◆ **Task directions**: Exactly reproduce the line containing "Enable Shape Dynamics in Brush Settings" and all later lines to the end of the entries, leaving the pictures out of your copy.

Pixel coordinate grounding data
*-*-*

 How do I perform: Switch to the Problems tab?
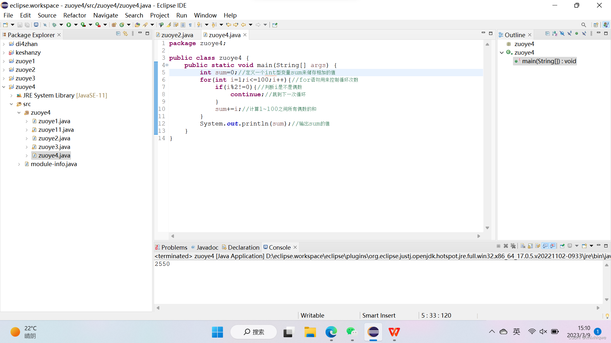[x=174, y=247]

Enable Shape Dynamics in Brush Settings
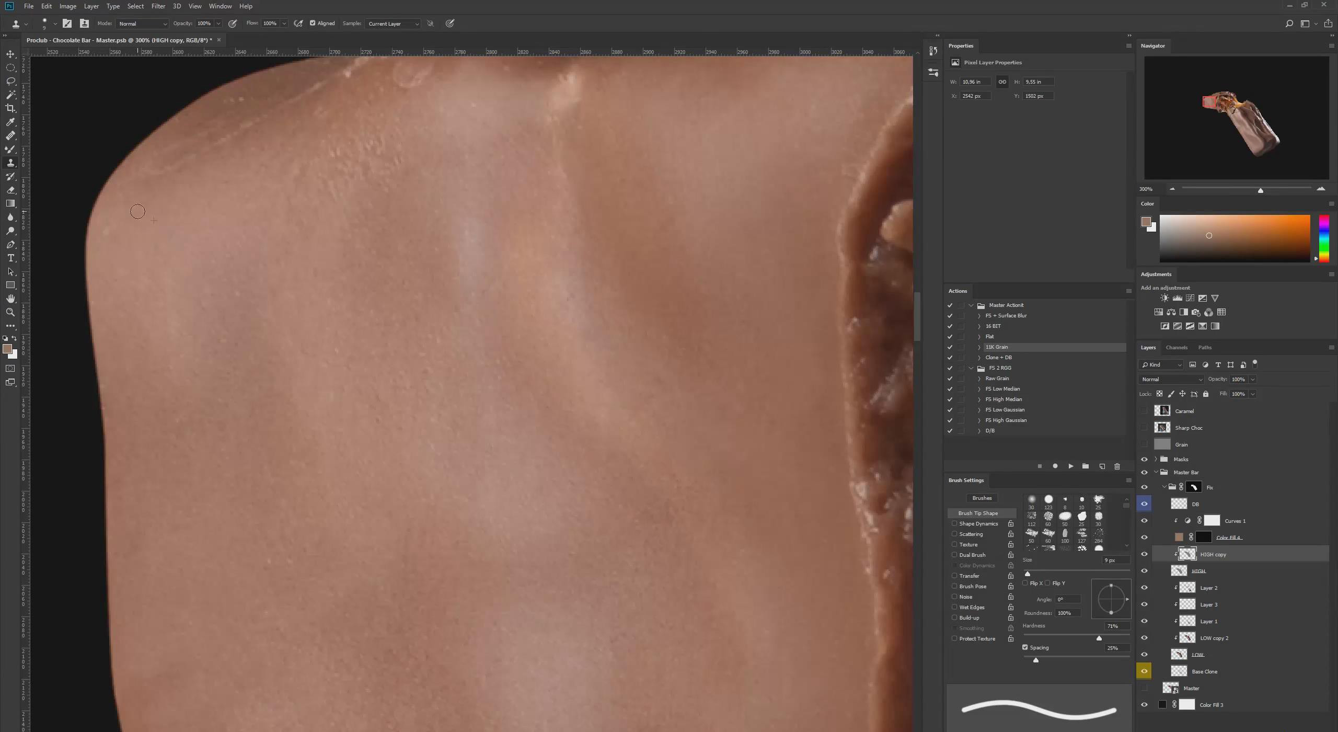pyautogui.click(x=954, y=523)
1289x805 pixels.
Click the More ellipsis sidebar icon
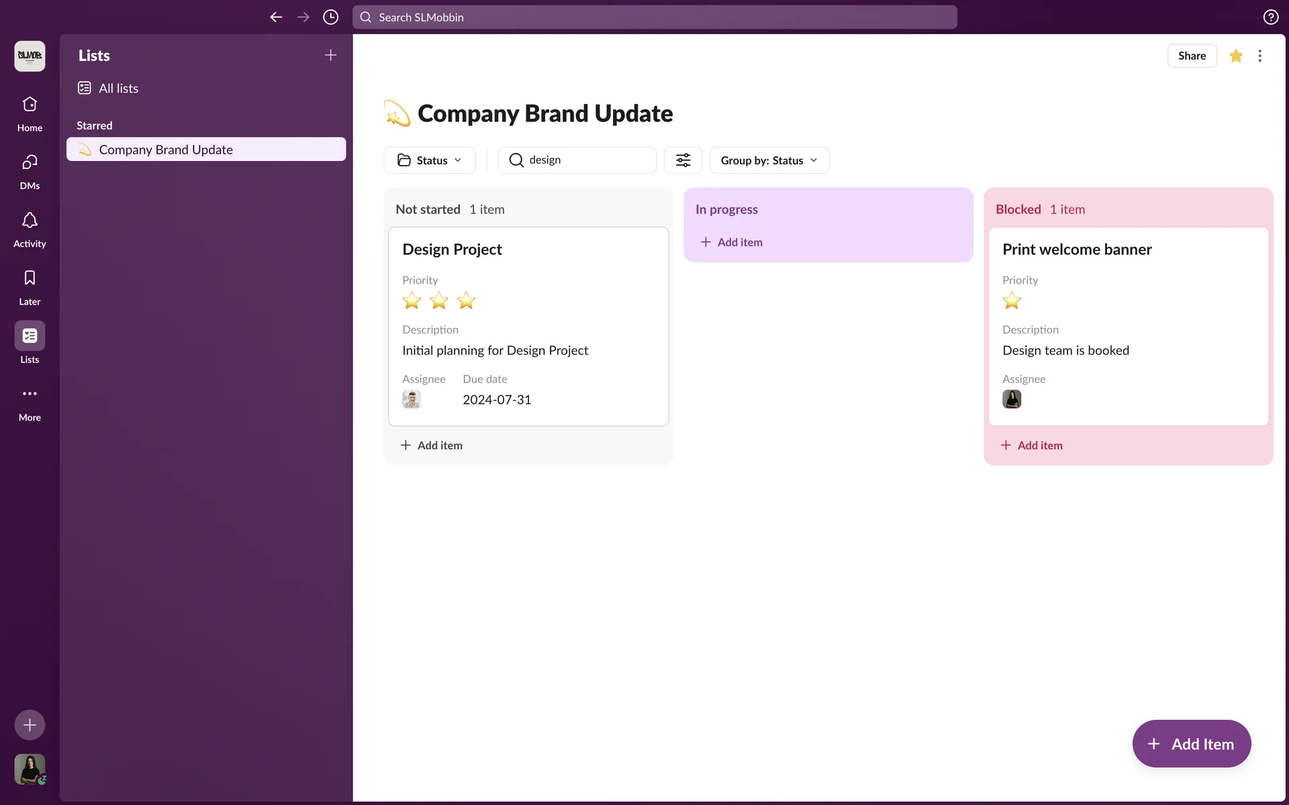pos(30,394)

*-*-*

◆ **Output for this exercise**:
Enable Shape Dynamics in Brush Settings
pyautogui.click(x=954, y=523)
1289x805 pixels.
Click the More ellipsis sidebar icon
pos(30,394)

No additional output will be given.